EXERCISE REQUIREMENTS:
Among the records below, find each line containing the word "screenshot" and copy it.

RECORDS SHOWN:

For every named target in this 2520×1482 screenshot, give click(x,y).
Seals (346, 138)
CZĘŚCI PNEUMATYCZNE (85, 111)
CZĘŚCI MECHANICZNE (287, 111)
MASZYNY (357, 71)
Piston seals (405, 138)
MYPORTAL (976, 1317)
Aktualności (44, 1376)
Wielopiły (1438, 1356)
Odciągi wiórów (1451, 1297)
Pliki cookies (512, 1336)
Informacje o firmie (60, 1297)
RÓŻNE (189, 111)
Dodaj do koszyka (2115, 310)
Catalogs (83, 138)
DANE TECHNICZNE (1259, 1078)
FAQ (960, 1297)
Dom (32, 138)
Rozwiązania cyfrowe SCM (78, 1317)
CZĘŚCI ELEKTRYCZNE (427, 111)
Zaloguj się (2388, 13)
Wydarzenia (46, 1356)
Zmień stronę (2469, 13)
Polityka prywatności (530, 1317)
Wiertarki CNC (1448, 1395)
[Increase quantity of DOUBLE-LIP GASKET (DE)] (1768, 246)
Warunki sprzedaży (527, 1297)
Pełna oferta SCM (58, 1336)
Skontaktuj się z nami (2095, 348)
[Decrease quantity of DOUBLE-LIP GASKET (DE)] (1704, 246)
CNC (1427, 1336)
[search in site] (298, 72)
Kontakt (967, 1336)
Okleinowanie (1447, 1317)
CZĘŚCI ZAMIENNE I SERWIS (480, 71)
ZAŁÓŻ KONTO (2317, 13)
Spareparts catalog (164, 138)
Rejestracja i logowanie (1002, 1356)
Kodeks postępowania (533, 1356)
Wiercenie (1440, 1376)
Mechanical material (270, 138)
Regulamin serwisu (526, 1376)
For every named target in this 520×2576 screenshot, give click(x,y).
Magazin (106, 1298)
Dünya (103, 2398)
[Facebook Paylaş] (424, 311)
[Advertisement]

WRITTEN ANSWER:
For every named target in this 2520×1482 screenshot, give click(x,y).
For every named target in this 520×2576 screenshot, give click(x,y).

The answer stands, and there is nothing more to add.